Comment 3 by mgiuca@chromium.org, Jul 14 2017

Cc: tapted@chromium.org tzik@chromium.org
OK I'll have a look since I've done a bunch of work on Image and ImageFamily.

Crash happens on FILE thread.

Crash is on this line (confirmed on the exact revisions in the crash logs):

769   CHECK(result.second) << "type was already in map.";

in Image::AddRepresentation. This means that rep->type() is already in the map.

Image::ToImageSkia:
1. Checks that there is no existing rep with kImageRepSkia in the map (if there is, it returns it).
2. Creates a rep with kImageRepSkia.
3. Calls Image::AddRepresentation which crashes if there is already a kImageRepSkia in the map.

This means there is a race condition happening where two kImageRepSkias are being added to the map at the same time (which can happen if Image::ToImageSkia is called on two different threads).

This can't possibly be related to r381607, a) because it's 16 months old, and b) because it doesn't change any control flow, just a minor refactor around how pointers are passed.

+tapted and +tzik who have been refactoring around the threading of images. Could ToImageSkia be getting called on the UI thread at the same time?

Comment 4 by mgiuca@chromium.org, Jul 14 2017

I just realised that the reason this CHECK was added in the first place (r381141) was because we *were* seeing mysterious dangerous crashes (use-after-free) here, so I added a CHECK "so it will now crash cleanly."

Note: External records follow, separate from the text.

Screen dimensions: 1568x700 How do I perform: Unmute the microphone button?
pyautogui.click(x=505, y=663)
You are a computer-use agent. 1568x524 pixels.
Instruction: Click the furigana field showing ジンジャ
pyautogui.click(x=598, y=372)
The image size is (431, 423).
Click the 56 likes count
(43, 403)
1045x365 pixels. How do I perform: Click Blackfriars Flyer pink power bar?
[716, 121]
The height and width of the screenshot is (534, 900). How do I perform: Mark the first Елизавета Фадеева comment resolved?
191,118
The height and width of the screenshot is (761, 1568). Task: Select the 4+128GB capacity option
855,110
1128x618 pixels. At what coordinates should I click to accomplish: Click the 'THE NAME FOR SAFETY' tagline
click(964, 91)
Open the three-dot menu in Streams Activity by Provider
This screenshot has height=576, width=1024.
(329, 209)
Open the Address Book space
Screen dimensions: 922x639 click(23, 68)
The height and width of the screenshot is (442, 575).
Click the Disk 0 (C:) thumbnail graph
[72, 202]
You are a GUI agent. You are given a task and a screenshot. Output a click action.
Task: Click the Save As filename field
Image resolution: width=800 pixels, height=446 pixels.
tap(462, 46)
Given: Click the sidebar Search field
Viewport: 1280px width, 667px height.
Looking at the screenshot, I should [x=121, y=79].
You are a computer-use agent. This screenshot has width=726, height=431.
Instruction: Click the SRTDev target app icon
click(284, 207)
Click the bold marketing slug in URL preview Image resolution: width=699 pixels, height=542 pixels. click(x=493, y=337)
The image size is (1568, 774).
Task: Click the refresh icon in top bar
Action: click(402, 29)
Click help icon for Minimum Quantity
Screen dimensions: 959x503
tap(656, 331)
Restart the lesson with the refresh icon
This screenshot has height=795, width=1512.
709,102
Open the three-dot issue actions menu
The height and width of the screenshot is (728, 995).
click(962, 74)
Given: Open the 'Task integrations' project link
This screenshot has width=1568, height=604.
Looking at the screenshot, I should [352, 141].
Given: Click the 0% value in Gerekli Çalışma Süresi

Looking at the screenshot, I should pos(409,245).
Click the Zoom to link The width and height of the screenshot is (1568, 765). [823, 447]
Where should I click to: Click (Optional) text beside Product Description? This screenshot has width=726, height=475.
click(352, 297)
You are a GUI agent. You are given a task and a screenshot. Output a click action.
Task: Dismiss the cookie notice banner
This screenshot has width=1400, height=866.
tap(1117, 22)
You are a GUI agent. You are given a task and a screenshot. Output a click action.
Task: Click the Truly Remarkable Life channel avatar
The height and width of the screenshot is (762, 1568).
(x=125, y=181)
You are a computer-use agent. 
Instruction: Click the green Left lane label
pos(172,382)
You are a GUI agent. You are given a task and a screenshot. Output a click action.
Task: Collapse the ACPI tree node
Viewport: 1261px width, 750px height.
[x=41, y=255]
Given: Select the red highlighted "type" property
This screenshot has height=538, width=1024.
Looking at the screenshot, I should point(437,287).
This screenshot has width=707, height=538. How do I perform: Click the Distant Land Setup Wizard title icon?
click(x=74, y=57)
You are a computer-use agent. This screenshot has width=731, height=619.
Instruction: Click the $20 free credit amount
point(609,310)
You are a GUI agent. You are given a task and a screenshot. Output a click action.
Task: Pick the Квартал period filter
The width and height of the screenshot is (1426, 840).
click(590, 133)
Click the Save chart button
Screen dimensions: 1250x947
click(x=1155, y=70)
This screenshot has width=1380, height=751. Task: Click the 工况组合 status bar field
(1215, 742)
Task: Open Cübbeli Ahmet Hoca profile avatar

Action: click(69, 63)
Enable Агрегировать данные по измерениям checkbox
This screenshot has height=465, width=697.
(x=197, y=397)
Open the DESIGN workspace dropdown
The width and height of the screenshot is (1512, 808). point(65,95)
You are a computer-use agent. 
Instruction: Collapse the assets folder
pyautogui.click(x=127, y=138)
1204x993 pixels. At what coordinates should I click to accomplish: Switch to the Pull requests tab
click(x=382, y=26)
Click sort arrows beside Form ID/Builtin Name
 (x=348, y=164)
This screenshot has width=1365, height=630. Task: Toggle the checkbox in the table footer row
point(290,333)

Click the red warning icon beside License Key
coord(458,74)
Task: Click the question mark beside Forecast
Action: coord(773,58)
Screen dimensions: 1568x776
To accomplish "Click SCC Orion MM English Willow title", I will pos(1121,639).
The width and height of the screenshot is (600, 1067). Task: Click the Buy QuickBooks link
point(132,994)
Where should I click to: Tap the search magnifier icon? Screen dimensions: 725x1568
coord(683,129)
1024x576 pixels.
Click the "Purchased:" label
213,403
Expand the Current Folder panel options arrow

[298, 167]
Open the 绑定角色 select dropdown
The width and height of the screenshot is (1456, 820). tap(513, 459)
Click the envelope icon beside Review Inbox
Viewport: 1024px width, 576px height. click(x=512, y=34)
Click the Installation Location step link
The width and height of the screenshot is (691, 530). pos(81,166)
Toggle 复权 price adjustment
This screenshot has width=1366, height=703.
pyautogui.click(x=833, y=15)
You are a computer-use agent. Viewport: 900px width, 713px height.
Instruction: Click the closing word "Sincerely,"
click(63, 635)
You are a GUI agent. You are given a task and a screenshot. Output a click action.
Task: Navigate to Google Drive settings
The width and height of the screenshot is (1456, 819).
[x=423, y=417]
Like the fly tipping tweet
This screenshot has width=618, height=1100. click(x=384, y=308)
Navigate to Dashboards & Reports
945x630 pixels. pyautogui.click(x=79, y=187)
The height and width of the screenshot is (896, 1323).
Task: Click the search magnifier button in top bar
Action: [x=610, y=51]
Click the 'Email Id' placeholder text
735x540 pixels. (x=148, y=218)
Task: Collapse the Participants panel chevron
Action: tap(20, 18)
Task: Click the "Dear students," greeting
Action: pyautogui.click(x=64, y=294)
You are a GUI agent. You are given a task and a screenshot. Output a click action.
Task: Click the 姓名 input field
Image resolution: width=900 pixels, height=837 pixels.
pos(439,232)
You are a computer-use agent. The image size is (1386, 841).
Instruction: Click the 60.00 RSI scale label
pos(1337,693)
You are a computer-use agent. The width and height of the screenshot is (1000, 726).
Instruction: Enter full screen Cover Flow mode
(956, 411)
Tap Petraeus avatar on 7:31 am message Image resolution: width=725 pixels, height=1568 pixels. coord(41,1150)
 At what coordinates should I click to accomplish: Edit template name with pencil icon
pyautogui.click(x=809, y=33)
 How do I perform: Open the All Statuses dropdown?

What we are seeing is the clean crashes.

This was discussed extensively in  Issue 590882 . Comment #11 is my last summary where I concluded that we needed to make UpdateShortcutWorker take a full copy of the image.

Trent, you've been messing with this stuff lately. Does it fit into your refactorings or should I look at it again?

Comment 5 by mgiuca@chromium.org, Jul 14 2017

Blockedon: 590882

Comment 6 by tapted@chromium.org, Jul 14 2017

I.. actually haven't touched update_shortcut_worker_win.cc yet :)

I'm not sure it's the right fix, but one possibility is to modify ImageFamily::Add(..) so that it always calls image.AsBitmap() on its argument to ensure an ImageSkia exists. 

I suspect gfx::Image is trying to be helpful by not decoding the png data until the last possible moment, and then we try to do that on both the UI thread and the FILE thread.

Comment 7 by mgiuca@chromium.org, Jul 14 2017

#6 I think that would probably solve this but only by changing the architecture so we pre-compute Skias. Arguably, you could say Image should do the same thing (but there would be performance problems maybe).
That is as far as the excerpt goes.